* begin Data *
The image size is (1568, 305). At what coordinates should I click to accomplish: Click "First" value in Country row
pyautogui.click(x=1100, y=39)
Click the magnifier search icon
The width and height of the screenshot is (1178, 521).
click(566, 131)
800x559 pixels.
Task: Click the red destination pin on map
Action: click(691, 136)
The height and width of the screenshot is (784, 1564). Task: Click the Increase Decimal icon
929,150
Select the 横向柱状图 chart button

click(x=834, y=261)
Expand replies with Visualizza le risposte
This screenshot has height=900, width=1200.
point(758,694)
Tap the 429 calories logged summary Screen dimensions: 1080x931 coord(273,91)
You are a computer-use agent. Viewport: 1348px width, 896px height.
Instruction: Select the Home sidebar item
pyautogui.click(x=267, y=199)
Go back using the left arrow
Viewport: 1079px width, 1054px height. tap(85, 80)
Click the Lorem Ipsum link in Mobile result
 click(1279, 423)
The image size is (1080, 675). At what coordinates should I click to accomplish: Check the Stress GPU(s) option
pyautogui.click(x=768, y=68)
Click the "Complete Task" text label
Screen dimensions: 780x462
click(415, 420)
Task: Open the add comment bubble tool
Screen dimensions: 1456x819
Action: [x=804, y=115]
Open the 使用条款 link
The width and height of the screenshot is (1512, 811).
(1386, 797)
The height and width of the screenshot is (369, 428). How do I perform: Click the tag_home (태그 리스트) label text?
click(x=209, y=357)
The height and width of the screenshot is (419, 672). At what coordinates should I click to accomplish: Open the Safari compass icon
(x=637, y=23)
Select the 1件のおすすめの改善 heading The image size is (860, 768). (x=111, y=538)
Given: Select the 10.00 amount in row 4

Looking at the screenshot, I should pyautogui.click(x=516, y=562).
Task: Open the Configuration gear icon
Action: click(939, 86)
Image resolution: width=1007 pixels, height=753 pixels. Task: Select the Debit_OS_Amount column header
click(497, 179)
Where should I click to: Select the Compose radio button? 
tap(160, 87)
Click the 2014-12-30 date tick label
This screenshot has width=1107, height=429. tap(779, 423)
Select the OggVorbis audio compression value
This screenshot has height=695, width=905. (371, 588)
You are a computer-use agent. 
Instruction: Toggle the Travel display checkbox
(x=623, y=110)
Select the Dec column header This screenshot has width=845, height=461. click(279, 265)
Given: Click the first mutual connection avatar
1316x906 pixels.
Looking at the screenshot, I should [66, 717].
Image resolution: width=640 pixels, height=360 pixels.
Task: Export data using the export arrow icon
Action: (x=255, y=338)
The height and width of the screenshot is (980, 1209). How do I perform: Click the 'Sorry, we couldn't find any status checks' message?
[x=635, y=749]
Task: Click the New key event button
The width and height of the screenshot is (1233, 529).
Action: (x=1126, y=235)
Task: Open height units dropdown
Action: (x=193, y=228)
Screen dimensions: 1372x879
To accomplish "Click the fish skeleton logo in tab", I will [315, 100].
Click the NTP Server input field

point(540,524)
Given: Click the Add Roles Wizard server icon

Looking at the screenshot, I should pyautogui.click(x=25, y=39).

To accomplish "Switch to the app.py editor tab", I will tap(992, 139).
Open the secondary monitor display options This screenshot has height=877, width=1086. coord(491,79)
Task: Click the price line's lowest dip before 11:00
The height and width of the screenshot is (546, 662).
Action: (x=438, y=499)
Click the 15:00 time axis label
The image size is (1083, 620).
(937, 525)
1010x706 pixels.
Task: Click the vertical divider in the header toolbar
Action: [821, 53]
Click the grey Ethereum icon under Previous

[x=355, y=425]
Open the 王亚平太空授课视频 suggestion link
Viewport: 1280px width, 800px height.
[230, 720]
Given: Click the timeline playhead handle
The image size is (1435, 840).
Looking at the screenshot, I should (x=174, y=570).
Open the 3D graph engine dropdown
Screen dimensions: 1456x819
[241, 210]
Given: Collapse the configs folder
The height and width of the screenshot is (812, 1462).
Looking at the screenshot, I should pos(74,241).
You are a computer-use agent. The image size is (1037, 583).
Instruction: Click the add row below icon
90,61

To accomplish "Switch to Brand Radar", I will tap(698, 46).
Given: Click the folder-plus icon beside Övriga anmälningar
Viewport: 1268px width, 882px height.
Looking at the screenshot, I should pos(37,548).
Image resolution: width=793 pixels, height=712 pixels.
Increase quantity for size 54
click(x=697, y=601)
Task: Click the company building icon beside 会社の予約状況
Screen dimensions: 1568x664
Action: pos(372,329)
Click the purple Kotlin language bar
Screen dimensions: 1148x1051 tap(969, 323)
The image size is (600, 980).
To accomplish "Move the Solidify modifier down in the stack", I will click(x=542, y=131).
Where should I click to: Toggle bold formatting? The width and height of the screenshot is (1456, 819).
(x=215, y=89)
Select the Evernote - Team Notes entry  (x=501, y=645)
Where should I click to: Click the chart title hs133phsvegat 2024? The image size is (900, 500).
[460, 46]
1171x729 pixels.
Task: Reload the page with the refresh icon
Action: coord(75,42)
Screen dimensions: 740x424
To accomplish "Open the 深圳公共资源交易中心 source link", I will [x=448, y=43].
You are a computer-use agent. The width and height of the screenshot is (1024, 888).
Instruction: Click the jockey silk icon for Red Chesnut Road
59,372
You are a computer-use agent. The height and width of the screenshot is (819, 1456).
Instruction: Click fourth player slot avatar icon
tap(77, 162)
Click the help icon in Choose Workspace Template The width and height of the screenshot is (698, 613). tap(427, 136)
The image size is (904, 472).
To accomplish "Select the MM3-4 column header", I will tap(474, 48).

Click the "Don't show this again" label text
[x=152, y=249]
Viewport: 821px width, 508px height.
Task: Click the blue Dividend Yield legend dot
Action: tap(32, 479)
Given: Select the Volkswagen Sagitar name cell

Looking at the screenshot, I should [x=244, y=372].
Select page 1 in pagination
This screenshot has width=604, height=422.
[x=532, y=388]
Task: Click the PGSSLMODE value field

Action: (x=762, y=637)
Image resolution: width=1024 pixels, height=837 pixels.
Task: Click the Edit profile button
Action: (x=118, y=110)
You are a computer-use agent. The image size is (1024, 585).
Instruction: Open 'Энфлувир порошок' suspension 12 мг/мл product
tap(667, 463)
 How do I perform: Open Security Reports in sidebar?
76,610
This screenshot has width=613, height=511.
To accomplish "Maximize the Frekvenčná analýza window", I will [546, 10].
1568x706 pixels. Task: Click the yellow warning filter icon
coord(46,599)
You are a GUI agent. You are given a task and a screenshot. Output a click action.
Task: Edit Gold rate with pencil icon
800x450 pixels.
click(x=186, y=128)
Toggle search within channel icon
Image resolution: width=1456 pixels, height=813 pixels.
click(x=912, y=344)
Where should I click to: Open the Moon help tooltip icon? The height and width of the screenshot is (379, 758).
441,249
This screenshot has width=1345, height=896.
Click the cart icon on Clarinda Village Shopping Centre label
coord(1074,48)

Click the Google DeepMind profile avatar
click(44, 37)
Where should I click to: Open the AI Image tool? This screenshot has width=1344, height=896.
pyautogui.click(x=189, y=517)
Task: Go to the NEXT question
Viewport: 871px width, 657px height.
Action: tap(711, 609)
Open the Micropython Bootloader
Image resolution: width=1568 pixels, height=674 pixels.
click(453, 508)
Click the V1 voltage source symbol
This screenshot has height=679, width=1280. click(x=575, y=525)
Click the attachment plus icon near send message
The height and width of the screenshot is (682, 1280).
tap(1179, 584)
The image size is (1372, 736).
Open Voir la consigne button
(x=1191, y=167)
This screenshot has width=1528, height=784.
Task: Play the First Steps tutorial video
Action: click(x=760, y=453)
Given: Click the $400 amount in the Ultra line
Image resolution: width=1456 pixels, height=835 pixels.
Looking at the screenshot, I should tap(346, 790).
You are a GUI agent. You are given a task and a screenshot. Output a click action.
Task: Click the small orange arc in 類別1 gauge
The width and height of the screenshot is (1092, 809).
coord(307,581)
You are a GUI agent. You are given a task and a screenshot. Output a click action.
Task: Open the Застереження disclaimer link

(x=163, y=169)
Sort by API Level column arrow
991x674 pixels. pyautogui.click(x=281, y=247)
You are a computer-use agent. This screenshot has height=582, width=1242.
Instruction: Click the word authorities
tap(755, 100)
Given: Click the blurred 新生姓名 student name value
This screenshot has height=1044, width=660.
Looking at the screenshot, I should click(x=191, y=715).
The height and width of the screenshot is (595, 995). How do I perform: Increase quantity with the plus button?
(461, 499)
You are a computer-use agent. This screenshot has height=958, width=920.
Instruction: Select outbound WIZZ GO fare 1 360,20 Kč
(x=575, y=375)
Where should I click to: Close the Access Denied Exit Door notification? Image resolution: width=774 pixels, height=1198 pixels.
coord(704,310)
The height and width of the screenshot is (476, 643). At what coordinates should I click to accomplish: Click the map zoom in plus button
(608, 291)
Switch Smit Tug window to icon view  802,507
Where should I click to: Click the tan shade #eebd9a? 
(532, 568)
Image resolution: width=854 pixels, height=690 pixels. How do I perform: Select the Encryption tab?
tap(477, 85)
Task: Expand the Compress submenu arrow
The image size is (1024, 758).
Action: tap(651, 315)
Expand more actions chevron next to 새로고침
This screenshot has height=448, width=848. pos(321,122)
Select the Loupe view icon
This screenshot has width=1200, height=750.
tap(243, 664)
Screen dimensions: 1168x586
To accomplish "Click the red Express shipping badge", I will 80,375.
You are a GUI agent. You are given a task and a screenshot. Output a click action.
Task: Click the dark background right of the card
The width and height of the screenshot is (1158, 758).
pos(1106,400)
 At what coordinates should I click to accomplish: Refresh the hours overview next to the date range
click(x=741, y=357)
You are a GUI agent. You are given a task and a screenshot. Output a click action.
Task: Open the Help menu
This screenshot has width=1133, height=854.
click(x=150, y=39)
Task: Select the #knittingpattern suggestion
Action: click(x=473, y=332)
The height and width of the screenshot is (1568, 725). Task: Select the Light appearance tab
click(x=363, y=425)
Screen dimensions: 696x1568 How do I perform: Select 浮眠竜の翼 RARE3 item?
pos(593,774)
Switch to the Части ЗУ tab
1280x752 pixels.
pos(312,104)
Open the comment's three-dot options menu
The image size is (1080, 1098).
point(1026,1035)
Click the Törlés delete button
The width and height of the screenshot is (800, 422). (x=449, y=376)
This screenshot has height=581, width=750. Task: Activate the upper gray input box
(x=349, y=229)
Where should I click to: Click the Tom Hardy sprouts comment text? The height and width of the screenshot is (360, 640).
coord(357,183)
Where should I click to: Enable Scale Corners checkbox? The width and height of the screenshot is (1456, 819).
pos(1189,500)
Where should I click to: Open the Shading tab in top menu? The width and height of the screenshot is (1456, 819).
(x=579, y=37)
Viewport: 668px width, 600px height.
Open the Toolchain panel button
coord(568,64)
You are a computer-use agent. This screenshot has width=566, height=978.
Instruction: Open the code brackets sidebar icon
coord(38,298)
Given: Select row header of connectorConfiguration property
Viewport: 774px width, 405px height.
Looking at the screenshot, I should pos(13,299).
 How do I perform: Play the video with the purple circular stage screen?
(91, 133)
* end Data *
Directive. Echo the records from the start through the line containing "pyautogui.click(x=1100, y=39)", including that line, copying each line verbatim.

Written response.
The image size is (1568, 305). At what coordinates should I click to accomplish: Click "First" value in Country row
pyautogui.click(x=1100, y=39)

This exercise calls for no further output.